I so want to vent about my teenage daughter right now! She did something incredibly obnoxious and I’m burning up inside. But I know this won’t help me feel better.  Here’s why:

I used to grab my phone and call my sister or a close friend whenever my ex or daughter would piss me off by doing/saying something I considered rude, stupid or inappropriate. Nothing satisfied more than having a friendly ear to listen to and confirm my outrage! My words would tumble out, accompanied by a rising pitch in my voice. 

The sharing of the egregious behavior or event would be followed by seeking confirmation for just how unacceptable it all was: “Can you believe he/she did that?” And of course, they couldn’t believe it either! It gave me relief from my anger to have someone validate my point of view, reaction and judgement. And it strengthened my ego’s sense of rightness and moral superiority.

But as I’ve committed to being an emotional adult—meaning I take full responsibility for all of my thoughts and feelings—I’ve noticed that venting works against this goal. Retelling and reinforcing the “story” only serves to keep me entrenched in a victim mentality and keeps my ex, for instance, in the role of the “bad guy”. It doesn’t serve me to view him in a negative, judgmental and accusing light, because my ultimate goal is a cooperative, peaceful relationship.

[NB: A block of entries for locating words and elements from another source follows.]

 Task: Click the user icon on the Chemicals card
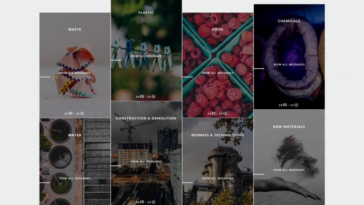pos(296,105)
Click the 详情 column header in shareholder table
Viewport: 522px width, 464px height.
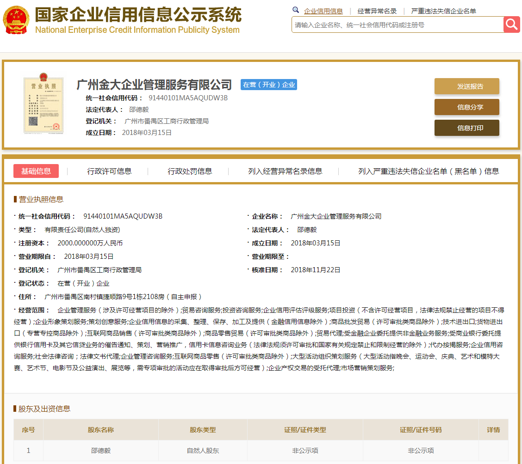pos(493,430)
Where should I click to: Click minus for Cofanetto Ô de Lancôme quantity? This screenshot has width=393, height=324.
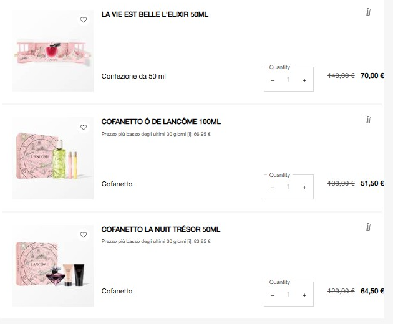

Even if he’s acted “badly”, I don’t want to increase the drama—or act badly in return. I regroup, re-calibrate and keep my thoughts focused on forgiving and forgetting—because these actions benefit me. The storm passes and we keep moving forward as co-parents. No matter how he behaves, I keep showing up as politely—even kindly—as I am able. 

So, now I don’t immediately reach for the phone when I’m upset. I may share the story later in a conversation, but with awareness of my intentions and motivations. Sometimes we absolutely do need to vent, and it can be very helpful to be validated and comforted by a confidante. Just be aware of the subtle way it can perpetuate negative emotions and keep us locked in our victim story.